* _DOCUMENTO DE ORIGEM_
────────────────────

Sou branca, tenho 41 anos, sou heterossexual, mas sou mulher. Só duas questões nesta equação me tornam imprópria para viver nesta sociedade: a idade e o género. Imprópria para poder viver a minha liberdade, porque sou mulher e por isso, a minha liberdade será sempre vista como sendo “galdéria”, facto que estou a viver, só porque decidi ser feliz e amar. Mas como sou mulher, sou galdéria. Se fosse homem, seria uma escolha ter um 3º, um 4º ou um 9º casamento ou relacionamento.

Quanto à idade, por ter 41 anos, sou muito sénior para a maior parte das posições do mercado de trabalho e demasiado júnior para posições de direção.

Estamos mais discriminatórios que nunca, mais racistas que nunca, mais xenófobos que nunca e queremos “ajudar os outros”.

Trabalhamos e ganhamos dinheiro à custa da miséria alheia: à custa de pessoas com ausência de autoestima, com baixa autoestima e exploramos isso para ganhar dinheiro. Criam-se máquinas de psicólogos (na qual me insiro sendo licenciada em psicologia também), máquinas de coaches que ajudam toda a gente (na qual me insiro, sendo certificada em coaching), que ganham o seu dinheiro por “doações que queiram dar e do valor que quiserem dar” ou a cobrar, à custa da eterna busca pela felicidade e bem-estar.

A ética fugiu para Marte e está sem ar. Na Terra, trespassou a loja à malta do: “força, vais conseguir” a qualquer custo (ou doação).

Como se processa o dano severo que uma classe profissional não regulada e regulamentada causa? Ou que uma classe profissional protegida por uma “Ordem” causa? Qual é a melhor maneira para afundarmos em processos judiciais e custas para não chegar a lado nenhum?

Como se determina se uma lei é justa ou injusta?

Tendo estudado Direito, na reputada Universidade de Coimbra, sei desde o 1º ano que direito e justiça são coisas completamente opostas.

Direito vem da normalização societária e da necessidade de regulamentação.

A justiça vem dos nossos valores pessoais. Por isso temos 7.7 biliões de justiças na terra e em terras portuguesas cerca de 10 milhões de justiças e justiceiros (mas só nas redes sociais).

Para colocar nos termos de São Tomás de Aquino (um santo tem sempre mais peso que uma mortal): uma lei injusta é uma lei humana que não está enraizada na lei eterna e na lei natural. Qualquer lei que eleva a personalidade humana é justa. Qualquer lei que degrada a personalidade humana é injusta. Todos os estatutos da segregação são injustos porque a segregação distorce a alma e prejudica a personalidade. Dá ao segregador um falso sentido de superioridade e ao segregado um falso sentido de inferioridade.

A segregação, para usar a terminologia do filósofo judeu Martin Buber, substitui num relacionamento o “eu” por um “eu” e acaba relegando as pessoas ao estatuto de coisas. Portanto, a segregação não é apenas política, ou económica e sociologicamente insalubre, a segregação é moralmente errada.

────────────────────

* _INSTRUÇÕES E REQUISITOS_
Reproduza fielmente o trecho do documento de origem que se inicia com as palavras que contêm "A ética fugiu" e se encerra com "justa ou injusta?".

* _CONTEÚDO DOS DADOS_
────────────────────

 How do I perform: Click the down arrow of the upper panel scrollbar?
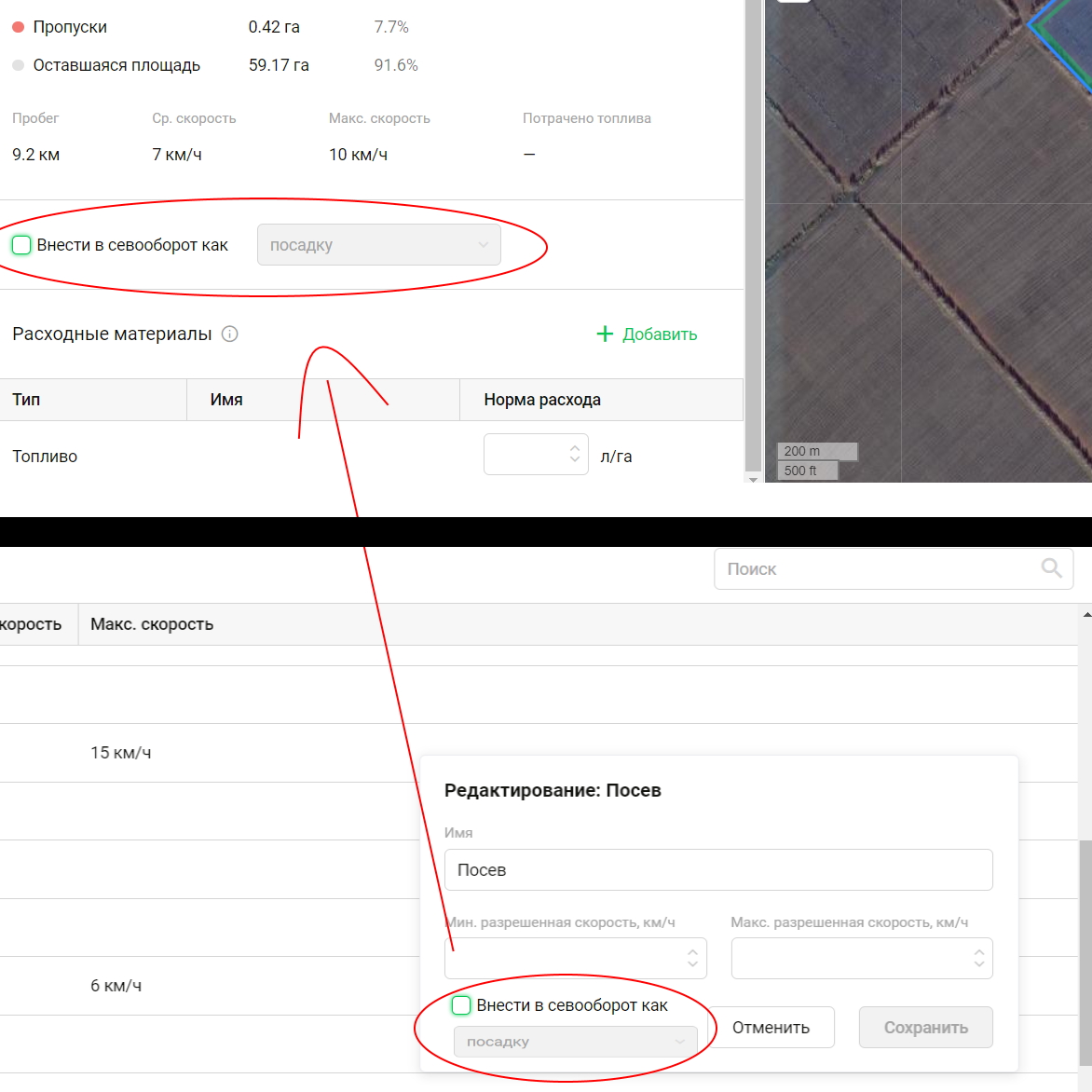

────────────────────

* _RESPOSTA DO EXERCÍCIO_
A ética fugiu para Marte e está sem ar. Na Terra, trespassou a loja à malta do: “força, vais conseguir” a qualquer custo (ou doação).

Como se processa o dano severo que uma classe profissional não regulada e regulamentada causa? Ou que uma classe profissional protegida por uma “Ordem” causa? Qual é a melhor maneira para afundarmos em processos judiciais e custas para não chegar a lado nenhum?

Como se determina se uma lei é justa ou injusta?